──────── DATA LINES ────────
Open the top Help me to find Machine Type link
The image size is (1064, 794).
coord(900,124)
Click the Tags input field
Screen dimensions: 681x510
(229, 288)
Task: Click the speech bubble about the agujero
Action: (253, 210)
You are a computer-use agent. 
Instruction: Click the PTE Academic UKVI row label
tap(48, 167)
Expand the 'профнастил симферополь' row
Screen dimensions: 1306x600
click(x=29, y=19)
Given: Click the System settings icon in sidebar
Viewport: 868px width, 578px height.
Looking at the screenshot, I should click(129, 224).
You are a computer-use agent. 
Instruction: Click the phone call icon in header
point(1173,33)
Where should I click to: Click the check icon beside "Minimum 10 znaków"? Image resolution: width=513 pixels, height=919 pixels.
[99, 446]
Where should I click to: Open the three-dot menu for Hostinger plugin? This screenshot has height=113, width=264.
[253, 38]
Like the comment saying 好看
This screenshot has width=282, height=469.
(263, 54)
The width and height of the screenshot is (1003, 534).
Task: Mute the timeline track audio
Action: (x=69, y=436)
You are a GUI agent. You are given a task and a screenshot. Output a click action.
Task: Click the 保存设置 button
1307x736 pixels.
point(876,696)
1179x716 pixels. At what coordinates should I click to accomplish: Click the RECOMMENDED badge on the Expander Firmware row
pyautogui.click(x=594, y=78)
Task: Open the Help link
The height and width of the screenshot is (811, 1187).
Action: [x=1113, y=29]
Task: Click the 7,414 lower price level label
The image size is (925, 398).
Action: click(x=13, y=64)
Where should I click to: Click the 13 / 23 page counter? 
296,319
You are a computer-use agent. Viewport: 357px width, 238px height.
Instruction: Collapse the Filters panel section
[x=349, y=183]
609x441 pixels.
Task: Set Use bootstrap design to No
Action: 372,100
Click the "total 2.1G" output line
────────
• _YOUR OBJECTIVE_
Copy the records word for word, starting at their very first line and ending with the line that contains "Looking at the", including that line.

• _TASK SOLUTION_
Open the top Help me to find Machine Type link
The image size is (1064, 794).
coord(900,124)
Click the Tags input field
Screen dimensions: 681x510
(229, 288)
Task: Click the speech bubble about the agujero
Action: (253, 210)
You are a computer-use agent. 
Instruction: Click the PTE Academic UKVI row label
tap(48, 167)
Expand the 'профнастил симферополь' row
Screen dimensions: 1306x600
click(x=29, y=19)
Given: Click the System settings icon in sidebar
Viewport: 868px width, 578px height.
Looking at the screenshot, I should click(129, 224).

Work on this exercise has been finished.